Pero si la deriva de Steve se afianza, las investigaciones policiales también prosiguen su curso. Ambas están entrelazadas, como casi todo en la vida. De hecho, la película muestra el punto de vista de los agentes de la ley y de las víctimas, sin ser un relato centralizado en estos colectivos. Los policías también se mueven por intuición, como el resto de seres humanos. Algo que no siempre sabe valorar la legislación. Entre tanto, el resto de mortales asistimos impasibles a la salida y excarcelación de violadores y criminales.

Hyams y su colaborador en el guión, Roderick Taylor (-), estructuran muy bien el relato, cuyo tercer vértice (tras el de Ben y Steven) es la profesionalidad del detective Harry Lowes (Japhet Kotto: todos los actores de soporte son magníficos). En una muestra significativa, Lowes deja de seguirle los pasos a Steven cuando recibe un aviso por radio (aunque sabe a dónde se dirige). Es lo que hace un buen guionista y cineasta, otorgar sentido a los gestos. Otrosí. Steve, como es apodado, descubre que Monk y Cooms no son dos angelitos pese a todo, cuando visita las instalaciones en que estos operan.
 

La soledad del policía es doble. Por un lado, está la profesional, yo detengo a los delincuentes y usted los pone en la calle, comenta Lowes ante Steve; y del otro, está la familiar: no tengo prisa en regresar a un apartamento en el que vivo solo. Confiesa las dos ante el atribulado juez. No hace falta más, por sus rostros los conoceremos, y sabremos que esta es la verdad (y nada más que la verdad).
 
El estilo de Peter Hyams está presente en la película, pues se trata de un realizador con estilo propio.

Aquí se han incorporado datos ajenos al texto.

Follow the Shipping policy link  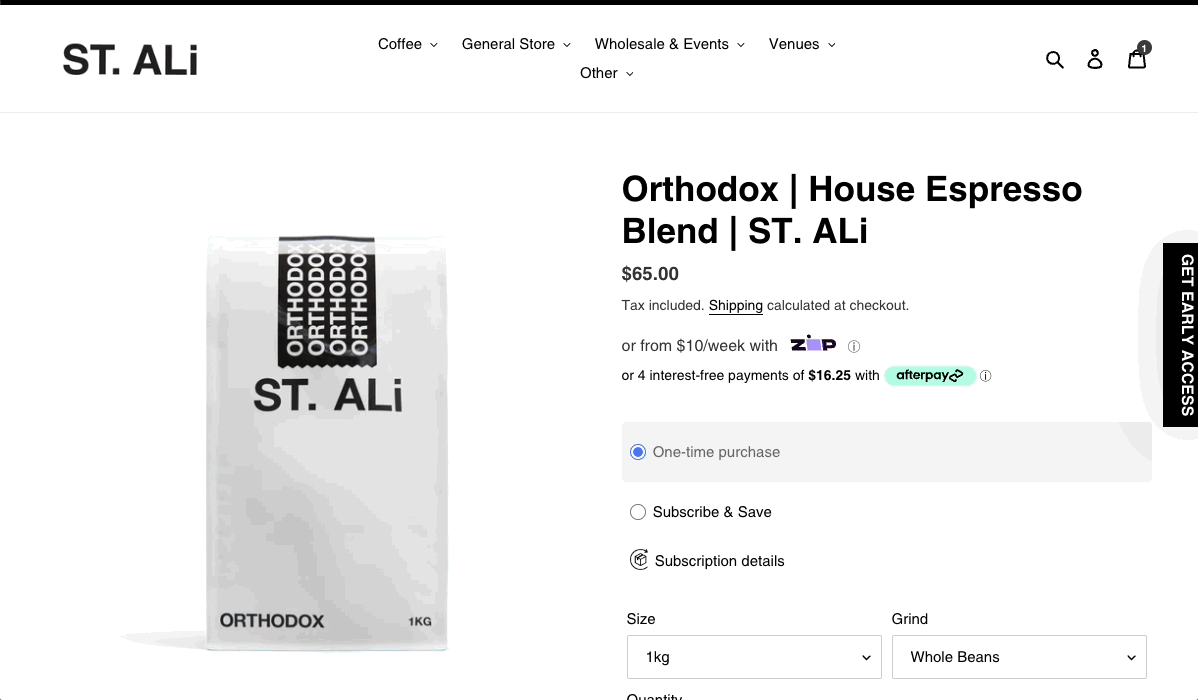[735, 306]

La persecución inicial, vibrante y física, en largos travellings, o las charlas de un matrimonio que no pasa por su mejor etapa -en este caso es Emily (Sharon Gless)-, son aspectos que nos retrotraen a títulos previos como Atmósfera cero (Outland, 1981). Ya hice referencia al discurso de Ben ante Steve. El final también es una baza, al contrario de lo que suele ocurrir con un excesivo oportunismo, más que oportunidad, con la mayoría de narraciones abiertas, que han desnaturalizado su razón de ser. Dejar los relatos in media res no es, por sí mismo, sinónimo de eficacia, suspense o profundidad. Peter Hyams sí lo consigue. Es uno de esos realizadores que dieron lo mejor de sí mismos, aunque luego se vieran abocados a sobrevivir.

Producida por Frank Yablans (1935-2014), responsable de poner en marcha títulos tan estimulantes como El expreso de Chicago (Silver Streak, Arthur Hiller, 1976), El otro lado de la medianoche (The Other Side of Midnight, Charles Jarrott, 1977), La furia (The Fury, Brian de Palma, 1978), Queridísima mamá (Mommie Dearest, Frank Perry, 1981), o Monseñor (Monsignor, Frank Perry, 1982), y la simpática película para niños Kidco (íd., Ron Maxwell, 1984), con Los jueces de la ley se nos lega una de las piezas más emblemáticas y reivindicables, visual y argumentalmente, de la clásica década de los ochenta. Cuenta además con la envolvente y atmosférica música de Michael Small (1939-2003).